Rewrite everything from the line containing "Image resolution: width=1933" down to the line containing "Action: 1235,781", both included, keeping the requests unchanged. Multiply every coordinate in the answers by 2.35 and round to the nearest whole number, with halves rounded up.

A series of records
* * * * *

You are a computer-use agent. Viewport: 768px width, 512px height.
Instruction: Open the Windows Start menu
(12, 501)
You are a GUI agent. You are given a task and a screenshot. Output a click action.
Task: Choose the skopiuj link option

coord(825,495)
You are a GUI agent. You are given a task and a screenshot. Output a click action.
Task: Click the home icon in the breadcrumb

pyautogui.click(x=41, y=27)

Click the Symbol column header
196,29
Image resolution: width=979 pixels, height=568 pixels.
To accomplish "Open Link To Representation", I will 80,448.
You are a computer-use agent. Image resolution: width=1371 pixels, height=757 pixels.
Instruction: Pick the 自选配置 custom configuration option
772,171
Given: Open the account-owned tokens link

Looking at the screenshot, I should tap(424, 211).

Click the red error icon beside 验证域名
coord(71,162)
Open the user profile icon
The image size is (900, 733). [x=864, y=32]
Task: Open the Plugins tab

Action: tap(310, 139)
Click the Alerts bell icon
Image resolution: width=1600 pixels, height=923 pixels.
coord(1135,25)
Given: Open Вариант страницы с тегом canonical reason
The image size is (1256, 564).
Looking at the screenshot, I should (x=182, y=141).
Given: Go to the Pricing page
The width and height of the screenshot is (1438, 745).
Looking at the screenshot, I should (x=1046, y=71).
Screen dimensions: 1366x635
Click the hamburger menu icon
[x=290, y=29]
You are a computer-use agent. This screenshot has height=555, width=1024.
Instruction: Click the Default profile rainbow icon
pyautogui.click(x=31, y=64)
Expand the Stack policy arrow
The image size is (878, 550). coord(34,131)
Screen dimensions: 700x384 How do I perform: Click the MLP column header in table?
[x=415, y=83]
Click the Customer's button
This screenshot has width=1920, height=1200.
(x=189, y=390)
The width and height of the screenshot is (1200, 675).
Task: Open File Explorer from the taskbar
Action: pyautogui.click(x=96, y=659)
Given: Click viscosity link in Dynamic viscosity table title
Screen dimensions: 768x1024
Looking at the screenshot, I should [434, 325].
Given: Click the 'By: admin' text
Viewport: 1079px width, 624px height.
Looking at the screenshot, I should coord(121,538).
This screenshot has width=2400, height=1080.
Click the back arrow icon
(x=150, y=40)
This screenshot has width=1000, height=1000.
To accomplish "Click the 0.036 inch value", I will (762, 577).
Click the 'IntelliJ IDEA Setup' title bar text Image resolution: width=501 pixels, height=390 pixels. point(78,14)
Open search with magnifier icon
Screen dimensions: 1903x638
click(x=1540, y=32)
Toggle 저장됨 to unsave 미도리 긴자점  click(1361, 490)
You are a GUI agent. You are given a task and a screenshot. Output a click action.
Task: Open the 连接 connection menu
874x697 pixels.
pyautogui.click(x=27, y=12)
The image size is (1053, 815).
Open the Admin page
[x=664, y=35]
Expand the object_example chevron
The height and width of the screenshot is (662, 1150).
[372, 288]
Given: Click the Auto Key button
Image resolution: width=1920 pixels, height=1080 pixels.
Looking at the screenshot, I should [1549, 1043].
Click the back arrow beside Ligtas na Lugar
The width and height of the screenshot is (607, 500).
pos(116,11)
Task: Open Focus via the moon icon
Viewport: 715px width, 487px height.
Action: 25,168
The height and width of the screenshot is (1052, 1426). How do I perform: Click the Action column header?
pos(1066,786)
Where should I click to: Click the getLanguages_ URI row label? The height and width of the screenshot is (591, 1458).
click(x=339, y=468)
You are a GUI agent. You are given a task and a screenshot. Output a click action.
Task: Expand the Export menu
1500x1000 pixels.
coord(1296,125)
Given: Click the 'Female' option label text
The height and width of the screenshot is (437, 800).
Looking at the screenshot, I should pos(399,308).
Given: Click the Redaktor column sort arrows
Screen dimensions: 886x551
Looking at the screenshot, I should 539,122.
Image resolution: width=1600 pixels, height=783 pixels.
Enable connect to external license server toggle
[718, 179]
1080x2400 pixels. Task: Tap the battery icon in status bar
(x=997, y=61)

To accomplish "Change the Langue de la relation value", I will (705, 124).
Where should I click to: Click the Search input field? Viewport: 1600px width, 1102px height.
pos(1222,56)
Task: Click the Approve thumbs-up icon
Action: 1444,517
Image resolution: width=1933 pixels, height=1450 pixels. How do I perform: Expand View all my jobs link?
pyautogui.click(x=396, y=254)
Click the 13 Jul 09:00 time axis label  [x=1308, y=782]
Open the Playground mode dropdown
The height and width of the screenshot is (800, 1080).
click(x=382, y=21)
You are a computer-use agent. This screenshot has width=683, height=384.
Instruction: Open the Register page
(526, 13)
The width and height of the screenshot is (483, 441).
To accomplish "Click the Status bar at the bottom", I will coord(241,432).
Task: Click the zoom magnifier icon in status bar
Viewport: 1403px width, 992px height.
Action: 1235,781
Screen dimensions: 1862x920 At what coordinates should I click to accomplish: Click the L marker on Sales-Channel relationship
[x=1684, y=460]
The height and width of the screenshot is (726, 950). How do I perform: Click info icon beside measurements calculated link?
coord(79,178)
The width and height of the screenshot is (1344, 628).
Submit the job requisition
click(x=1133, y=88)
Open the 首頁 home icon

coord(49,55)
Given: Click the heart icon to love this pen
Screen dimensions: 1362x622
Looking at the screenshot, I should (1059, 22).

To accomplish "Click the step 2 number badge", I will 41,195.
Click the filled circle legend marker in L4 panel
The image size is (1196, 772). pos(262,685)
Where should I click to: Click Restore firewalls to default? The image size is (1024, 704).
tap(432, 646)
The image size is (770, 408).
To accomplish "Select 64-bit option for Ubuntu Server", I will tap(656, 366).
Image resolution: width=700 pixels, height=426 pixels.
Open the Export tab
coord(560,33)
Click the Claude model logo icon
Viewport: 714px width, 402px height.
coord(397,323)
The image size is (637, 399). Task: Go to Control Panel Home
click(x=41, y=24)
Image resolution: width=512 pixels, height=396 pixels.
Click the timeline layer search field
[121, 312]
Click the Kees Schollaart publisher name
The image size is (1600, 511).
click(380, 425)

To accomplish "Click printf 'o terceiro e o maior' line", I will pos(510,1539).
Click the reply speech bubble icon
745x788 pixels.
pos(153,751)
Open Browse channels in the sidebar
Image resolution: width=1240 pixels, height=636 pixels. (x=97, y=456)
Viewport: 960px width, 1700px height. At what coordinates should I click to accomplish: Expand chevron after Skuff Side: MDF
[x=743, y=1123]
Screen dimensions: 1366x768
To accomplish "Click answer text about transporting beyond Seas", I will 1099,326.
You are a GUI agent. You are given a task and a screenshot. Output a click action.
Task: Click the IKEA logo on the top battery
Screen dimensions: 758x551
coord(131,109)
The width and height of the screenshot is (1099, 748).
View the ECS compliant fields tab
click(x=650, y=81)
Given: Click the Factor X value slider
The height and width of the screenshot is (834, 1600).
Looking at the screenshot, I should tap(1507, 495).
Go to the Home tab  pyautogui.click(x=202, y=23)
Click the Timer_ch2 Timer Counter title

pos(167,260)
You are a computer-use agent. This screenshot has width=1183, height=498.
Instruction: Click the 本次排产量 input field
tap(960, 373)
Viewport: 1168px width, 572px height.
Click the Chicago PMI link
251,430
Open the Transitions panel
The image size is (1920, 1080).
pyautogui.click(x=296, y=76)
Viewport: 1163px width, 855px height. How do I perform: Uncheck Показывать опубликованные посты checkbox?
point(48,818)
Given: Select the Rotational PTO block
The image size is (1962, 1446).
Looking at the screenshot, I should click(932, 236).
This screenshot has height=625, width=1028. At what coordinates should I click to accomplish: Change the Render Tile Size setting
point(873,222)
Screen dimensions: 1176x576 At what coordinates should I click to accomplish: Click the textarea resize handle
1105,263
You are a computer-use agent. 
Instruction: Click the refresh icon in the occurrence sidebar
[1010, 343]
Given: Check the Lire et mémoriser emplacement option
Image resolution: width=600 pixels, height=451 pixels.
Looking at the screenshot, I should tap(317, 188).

* * * * *

◆ Answer to this task
Image resolution: width=1933 pixels, height=1450 pixels. How do I perform: Expand View all my jobs link?
pyautogui.click(x=931, y=597)
Click the 13 Jul 09:00 time axis label  [x=3074, y=1838]
Open the Playground mode dropdown
The height and width of the screenshot is (800, 1080).
click(x=898, y=49)
You are a computer-use agent. This screenshot has width=683, height=384.
Instruction: Open the Register page
(1236, 31)
The width and height of the screenshot is (483, 441).
To accomplish "Click the Status bar at the bottom", I will coord(566,1015).
Task: Click the zoom magnifier icon in status bar
Viewport: 1403px width, 992px height.
Action: 2902,1835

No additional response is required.